New research by Centrepoint has led to warnings by the youth homelessness charity about the toll the pandemic has taken on the mental health of the young people living in their services.
The research found that prior to the pandemic over half (54.1%) of the young people living in Centrepoint’s hostels were experiencing mental health issues, three quarters (75.5%) of whom were suffering from two or more mental health issues.
The charity warns that the situation is likely to have worsened since the first lockdown in March 2020 as demand for its mental health services has risen by 40%.
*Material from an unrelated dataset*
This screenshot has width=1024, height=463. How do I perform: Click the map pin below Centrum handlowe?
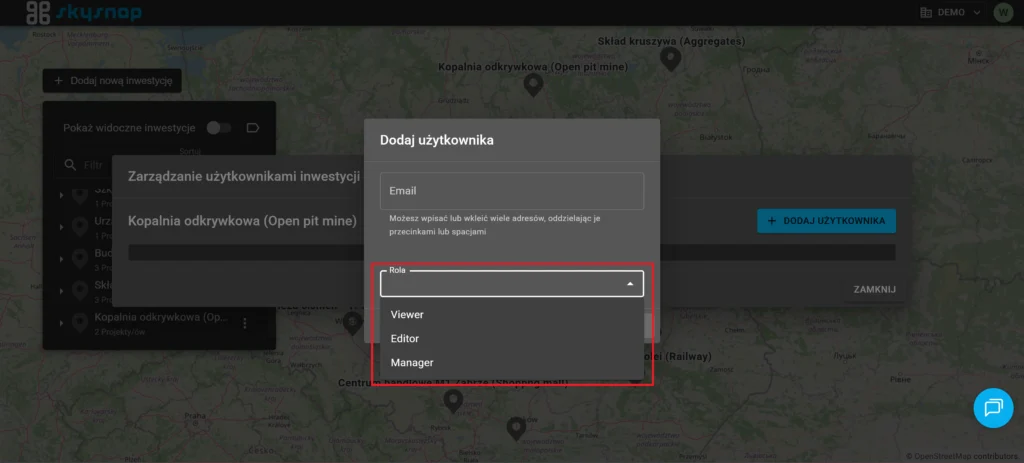coord(453,401)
Alongside the increasing numbers of homeless young people experiencing mental health problems, the research highlights the longer-term emotional and mental effects of sleeping on the streets.
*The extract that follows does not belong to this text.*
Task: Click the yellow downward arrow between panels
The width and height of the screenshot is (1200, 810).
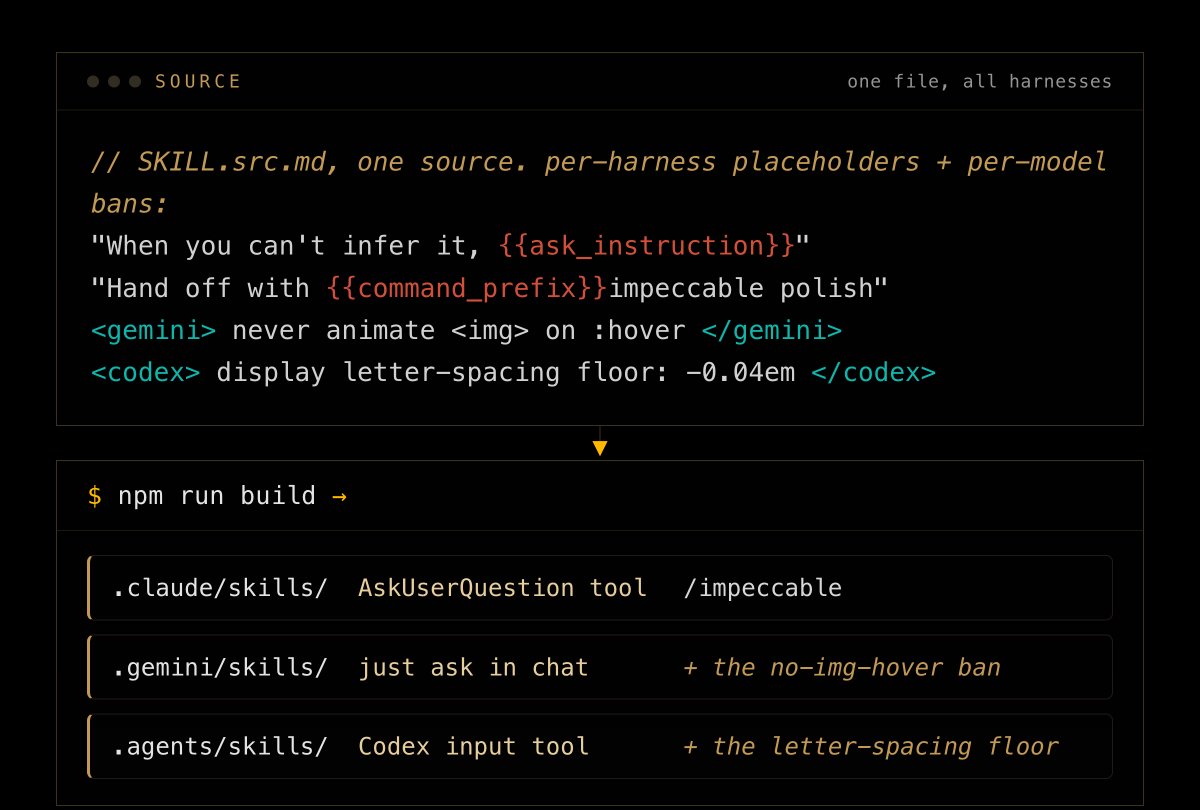Action: click(x=600, y=448)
The charity found that 3 in 5 (68.4%) Centrepoint residents who had previously slept rough on the streets had mental health issues, compared to just over half (51%) of young people who had not slept rough.
Centrepoint says the figures, when taken alongside increases in youth unemployment and rough sleeping over the past 12 months means supporting young people’s mental health is more important than ever.
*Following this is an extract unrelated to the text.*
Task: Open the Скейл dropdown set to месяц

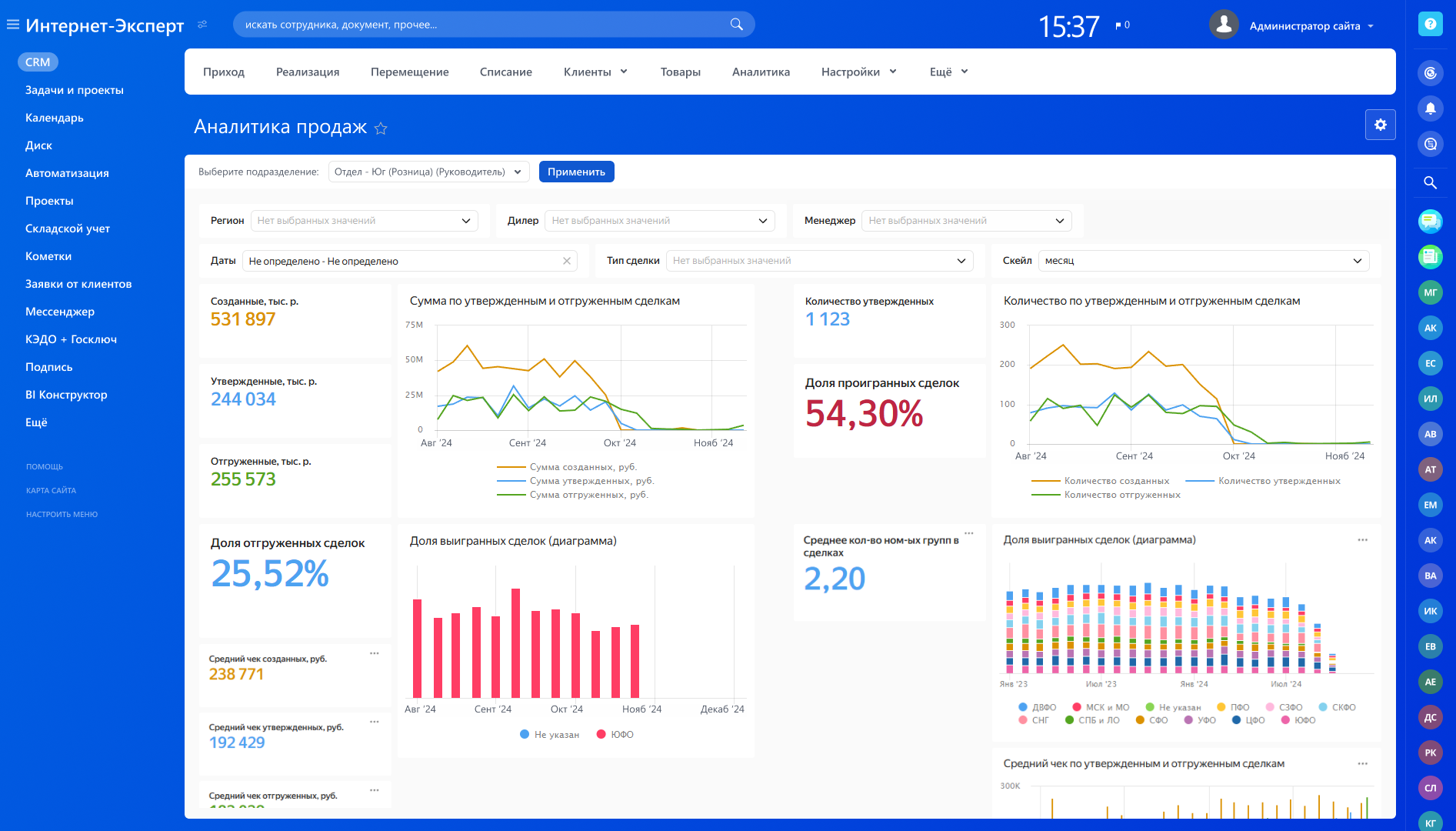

Balbir Chatrik, Director of Policy at Centrepoint, said:
“Our research shows that even before the pandemic the trauma of homelessness and rough sleeping was taking a huge toll on the mental health of homeless young people.
“It is not surprising that more young people now need support from our health team as the lockdowns are not only triggering past traumas, but many of those we support are dealing with increased levels of stress after losing their jobs.
“In light of the ongoing difficulties the pandemic is causing we must ensure that charities and local services receive appropriate funding to identify and quickly address young people’s mental health needs.”